Now that we've cleared moisture and instability for take-off on this event, let's go over what the winds will be doing. The change in the surface wind forecast between last night and this morning hasn't been as great as the change in dew point, but we're still seeing some differences. Winds today will mostly be out of the south-southeast or southeast in the region, with some places especially in Northeast New Mexico seeing a more easterly wind vector than what models were showing yesterday. Storms today will be forming in what we call upslope flow, so having more easterly winds blowing up the higher elevations in this region should create an ample source of lift. This should also increase wind shear a bit due to a contrast with the northwesterly winds aloft at 500 mb (18,000 ft) and create the potential for more organized, isolated storms. When you couple helicity, which is spinning in the atmosphere that takes wind shear to create, with the increased instability that we'll be seeing in a mathematical formula, you get an index called the Energy Helicity Index (EHI). I usually don't look at indexes and parameters too much since they get in the way of looking at the basics behind a storm setup, but EHI is one I do like because it's simple and gives you a decent idea where a tornado threat may set up since helicity and instability are so important. Values last night were slim to none on the models for EHI in our target region, but today with the increased moisture creating more instability we're seeing a marked upswing in forecast values to 2 or more in places.
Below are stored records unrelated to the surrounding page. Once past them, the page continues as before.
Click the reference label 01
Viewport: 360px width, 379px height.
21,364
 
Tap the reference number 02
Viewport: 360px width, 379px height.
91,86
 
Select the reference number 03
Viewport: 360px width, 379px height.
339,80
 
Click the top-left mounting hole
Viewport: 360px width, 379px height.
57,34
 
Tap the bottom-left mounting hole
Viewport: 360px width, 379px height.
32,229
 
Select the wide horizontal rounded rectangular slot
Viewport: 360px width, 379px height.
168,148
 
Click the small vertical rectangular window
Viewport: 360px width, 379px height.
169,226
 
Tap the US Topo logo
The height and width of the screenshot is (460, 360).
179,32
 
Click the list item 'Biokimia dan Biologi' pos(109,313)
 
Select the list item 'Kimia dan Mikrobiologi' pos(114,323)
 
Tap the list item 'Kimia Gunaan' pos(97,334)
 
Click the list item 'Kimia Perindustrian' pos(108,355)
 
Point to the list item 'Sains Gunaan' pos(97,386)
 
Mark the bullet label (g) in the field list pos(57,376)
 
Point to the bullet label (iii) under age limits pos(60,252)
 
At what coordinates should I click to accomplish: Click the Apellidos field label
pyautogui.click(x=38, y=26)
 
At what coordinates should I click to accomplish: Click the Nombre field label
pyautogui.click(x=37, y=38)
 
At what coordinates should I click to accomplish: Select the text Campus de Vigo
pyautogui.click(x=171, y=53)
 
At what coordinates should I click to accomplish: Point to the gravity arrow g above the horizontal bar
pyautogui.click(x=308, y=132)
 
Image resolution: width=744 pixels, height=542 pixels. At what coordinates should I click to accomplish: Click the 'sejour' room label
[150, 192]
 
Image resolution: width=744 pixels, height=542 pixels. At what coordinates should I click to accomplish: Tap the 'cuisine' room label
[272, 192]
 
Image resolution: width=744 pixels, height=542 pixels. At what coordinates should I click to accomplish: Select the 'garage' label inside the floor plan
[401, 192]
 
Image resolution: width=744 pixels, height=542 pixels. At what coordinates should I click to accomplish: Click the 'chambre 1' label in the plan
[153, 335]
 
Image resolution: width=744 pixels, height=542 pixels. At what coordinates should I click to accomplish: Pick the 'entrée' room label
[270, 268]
Even though these values are higher than previously thought for today, we're still not looking at any sort of severe weather or tornado outbreak here. What we are seeing is increased potential for an isolated, organized chance for severe weather in this region that may carry a bit of a tornado threat with it. Right now we're monitoring current conditions across the area and picking out where storm formation may first occur. We drove through some storms this morning on our way from Lubbock to Amarillo as you see on radar there to the right, but those are clearing and the majority of the western Texas Panhandle and Northeast New Mexico is now clear from the rain. A pretty shallow cloud deck is hanging around in Northeast New Mexico at the moment, but there should be time to burn that off and create instability from the heating of the day this afternoon.
Taking all of these factors into account, the Storm Prediction Center has issued a Slight Risk for severe weather in portions of New Mexico, Colorado, Texas, and even the extreme western Oklahoma Panhandle. The Slight Risk includes a 2% tornado risk due to the increased shear and instability that's expected this afternoon that could create some supercell storms. I'm not a big fan of the northwesterly winds aloft at 18,000 feet today because you generally want southwesterly winds up there to bring in drier air aloft and enhance wind shear a little bit more, but this will have to do today. We've seen decent storms with this kind of upper-level wind situation before so it's not enough to rule anything out. It's nice to be able to chase on a day when we thought we would not be able to, so anything we see today will be icing on that cake!